• **Kutipan Dokumen**:
Penyanyi keroncong yang hampir selalu mengenakan kebaya saat tampil ini, tak takut twist musik dari genre berbeda ini akan merusak musik keroncong. Tapi justru membuat keroncong lebih dinamis dan menarik kaum muda.
"Musik keroncong jika dibawakan seperti adanya, bikin takut anak muda," ujarnya dengan aksen bahasa Jawa yang tak bisa hilang.
Ditemui di sela gelaran Keroncong Week pekan lalu, perempuan yang terlahir dengan nama Sundari Untinasih Soekotjo mengatakan, ini semua dilakukan atas masukan putri semata wayangnya, Putri Intan Permata atau yang lebih dikenal dengan nama Intan Soekotjo. Intan sejak kecil sudah bertekad untuk mengikuti jejak sang ibu menyanyi keroncong.
Diakui, tak mudah menjaga keroncong di tengah gempuran musik dari luar. Musik keroncong yang mendayu serta teknik menyanyi yang butuh ketrampilan tinggi ini membuat anak muda 'ngeri' dan menjauhi musik keroncong.
Makanya, ia menekankan pentingnya para pelaku musik keroncong untuk menjemput bola demi merawat musik yang pernah berjaya di tahun 1930an ini. Para pemusik keroncong harus membuka diri pada anak muda yang ingin menekuni musik 'asli' Indonesia ini.
"Terserah pada mereka -anak muda- mau dibikin seperti apa, selama pakemnya tidak dirusak," ujarnya.
Lantas dari bibirnya meluncur penjelasan tentang musik keroncong yang secara umum dibentuk dengan dua buah ukuleles, sebuah cello, seorang pemain guitar dan bass. Jadi twist musik dari genre lain 'tak boleh' meniadakan elemen inti ini.
Sundari juga menyimpan keyakinan bahwa musik keroncong tak akan mati. Hanya saja dari pengalamannya selama lebih hampir 40 tahun menggeluti musik keroncong, musik ini juga tidak akan pernah booming. Penyanyi atau pencipta lagu muda, terus lahir di tengah makin berkurangnya penggemar musik ini.

• **Rincian Tugas**: Tolong lanjutkan kutipan tentang musik keroncong di atas, dimulai tepat setelah kalimat terakhirnya.

• **Data Tercatat**:
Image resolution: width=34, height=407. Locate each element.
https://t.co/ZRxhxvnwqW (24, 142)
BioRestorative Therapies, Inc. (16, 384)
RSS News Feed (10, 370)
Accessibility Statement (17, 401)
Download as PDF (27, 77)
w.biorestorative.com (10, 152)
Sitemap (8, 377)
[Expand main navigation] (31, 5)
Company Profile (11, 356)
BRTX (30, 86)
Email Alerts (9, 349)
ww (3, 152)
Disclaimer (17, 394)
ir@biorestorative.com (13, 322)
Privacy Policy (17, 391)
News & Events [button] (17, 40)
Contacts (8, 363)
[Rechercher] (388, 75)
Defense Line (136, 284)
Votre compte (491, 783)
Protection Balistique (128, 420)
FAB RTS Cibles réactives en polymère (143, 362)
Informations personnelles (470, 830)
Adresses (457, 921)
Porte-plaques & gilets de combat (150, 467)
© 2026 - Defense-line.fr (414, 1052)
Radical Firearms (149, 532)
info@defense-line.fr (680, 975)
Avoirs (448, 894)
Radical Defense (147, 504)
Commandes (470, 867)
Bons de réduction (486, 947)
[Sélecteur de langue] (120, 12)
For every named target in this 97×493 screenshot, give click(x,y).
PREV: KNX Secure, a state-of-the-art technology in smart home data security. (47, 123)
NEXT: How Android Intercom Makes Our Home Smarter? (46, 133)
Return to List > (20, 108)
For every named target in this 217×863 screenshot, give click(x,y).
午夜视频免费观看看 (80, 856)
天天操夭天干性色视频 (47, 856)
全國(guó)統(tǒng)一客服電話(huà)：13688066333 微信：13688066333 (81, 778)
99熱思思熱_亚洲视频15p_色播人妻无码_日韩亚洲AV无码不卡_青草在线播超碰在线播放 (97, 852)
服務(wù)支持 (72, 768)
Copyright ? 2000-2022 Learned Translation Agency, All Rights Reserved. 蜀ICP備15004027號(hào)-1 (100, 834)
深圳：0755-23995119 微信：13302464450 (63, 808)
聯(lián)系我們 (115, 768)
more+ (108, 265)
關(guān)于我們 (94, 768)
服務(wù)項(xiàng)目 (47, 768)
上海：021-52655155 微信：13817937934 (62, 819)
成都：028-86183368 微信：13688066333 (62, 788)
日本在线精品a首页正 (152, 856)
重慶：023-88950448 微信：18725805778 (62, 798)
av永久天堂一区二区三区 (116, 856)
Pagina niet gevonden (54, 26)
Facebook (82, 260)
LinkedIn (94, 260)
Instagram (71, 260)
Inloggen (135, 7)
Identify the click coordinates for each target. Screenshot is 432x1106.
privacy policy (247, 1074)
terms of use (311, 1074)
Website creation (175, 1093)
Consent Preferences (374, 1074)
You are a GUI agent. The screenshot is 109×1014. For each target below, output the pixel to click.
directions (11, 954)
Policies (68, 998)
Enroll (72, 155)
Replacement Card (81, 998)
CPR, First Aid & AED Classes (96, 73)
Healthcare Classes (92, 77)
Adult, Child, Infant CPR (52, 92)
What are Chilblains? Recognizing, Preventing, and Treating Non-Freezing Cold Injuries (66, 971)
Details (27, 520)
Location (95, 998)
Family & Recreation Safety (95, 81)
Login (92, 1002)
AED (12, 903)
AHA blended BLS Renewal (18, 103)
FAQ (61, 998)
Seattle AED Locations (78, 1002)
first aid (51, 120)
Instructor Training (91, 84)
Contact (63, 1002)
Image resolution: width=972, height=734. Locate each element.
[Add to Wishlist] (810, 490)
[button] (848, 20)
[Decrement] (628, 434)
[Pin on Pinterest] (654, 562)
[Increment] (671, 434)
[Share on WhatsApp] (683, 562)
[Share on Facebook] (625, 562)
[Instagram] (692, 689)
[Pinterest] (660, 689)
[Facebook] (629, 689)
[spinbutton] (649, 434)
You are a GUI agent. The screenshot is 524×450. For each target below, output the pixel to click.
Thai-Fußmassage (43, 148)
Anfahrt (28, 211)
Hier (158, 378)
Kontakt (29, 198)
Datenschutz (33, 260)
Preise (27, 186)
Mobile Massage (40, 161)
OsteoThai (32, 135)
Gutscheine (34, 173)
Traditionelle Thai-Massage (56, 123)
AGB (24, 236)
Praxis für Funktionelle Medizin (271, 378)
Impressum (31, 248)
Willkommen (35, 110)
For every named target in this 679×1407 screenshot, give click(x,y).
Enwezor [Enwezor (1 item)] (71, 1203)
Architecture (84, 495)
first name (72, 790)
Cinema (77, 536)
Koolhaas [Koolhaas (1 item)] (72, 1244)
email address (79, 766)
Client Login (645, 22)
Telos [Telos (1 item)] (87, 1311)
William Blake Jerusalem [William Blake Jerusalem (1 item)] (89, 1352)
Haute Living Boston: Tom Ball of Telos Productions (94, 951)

• **Jawaban**:
Maka demi melestarikan musik keroncong, Sundari pun membentuk Yayasan Keroncong Indonesia (Yakin), sebagai ajang kumpul-kumpul pencinta dan pelaku musik keroncong di Indonesia.
Demi menyemai benih cinta pada musik keroncong, Sundari juga tak segan menyambangi sekolah-sekolah di pelosok tanah air yang ingin belajar lebih mendalami musik keroncong. Semua ini dilakukan demi mewujudkan mimpinya, agar Indonesia memiliki sebuah orkestra musik keroncong yang seluruh posisinya diawaki kaum muda.
"Apalagi jika kelompok ini bisa mendunia," ujarnya berangan-angan.
Kecintaan Sundari pada musik keroncong, ditularkan oleh sang ayah Soekotjo Ronodihardjo. Tentara berpangkat letnan satu (alm) yang hobi menyanyi lagu keroncong memperkenalkan Sundari kecil pada musik mendayu-dayu itu. Ia sering mengajak putri keduanya ini menyanyi bersama.
Meski mengaku kerap mengelak saat disuruh latihan, Sundari membantah jika kecintaannya pada musik keroncong karena paksaan. Dia mengisahkan jatuh cinta pada keroncong, ketika menyaksikan penyanyi Waldjinah di televisi. Ia terpesona dengan penampilan penyanyi Jawa ini, dan sejak saat itu bertekad menjadi penyanyi keroncong.
Sundari yang pernah bercita-cita menjadi psikolog ini memang pernah menjajal jalur pop, tapi akhirnya yakin dengan pilihannya di musik keroncong.
“Saya menggeluti musik keroncong karena kemauan sendiri. Musik keroncong mampu memberikan ketenangan dan kepuasan tersendiri yang tidka bisa saya rasakan dari musik lain,” ujarnya memberi alasan.
Untuk mewujudkan mimpinya, Sundari kecil lantas belajar menyanyi keroncong pada beberapa guru. Tahun 1975, saat berumur 10 tahun, ia mulai mengikuti lomba menyanyi keroncong mewakili sekolahnya, SD Halim Jakarta.
Sundari makin yakin dengan jalan yang dipilihnya, setelah pada 1979 ia keluar sebagai juara kedua di ajang juara bintang radio dan TV untuk kategori keroncong dewasa perempuan. Meski untuk itu, ia harus mencuri umur karena sata itu umurnya belum mencapai 15 tahun.
"Kebaya dan sanggul yang saya kenakan berhasil 'membohongi' tim juri. Waktu itu duduk di bangku SMP 80 Halim dan umur saya masih 14 tahun,” ujarnya sambil tergelak.
Juara satu bintang radio televisi diraihnya, empat tahun kemudian. Dan namanya makin dikenal.
Selain menyanyi, Sundari yang meraih gelar sarjana dari IKIP Jakarta ini sempat mengajar kesenian di SMA 38 Jakarta. Namun ini tak bertahan lama, karena ia lebih fokus pada karir menyanyinya.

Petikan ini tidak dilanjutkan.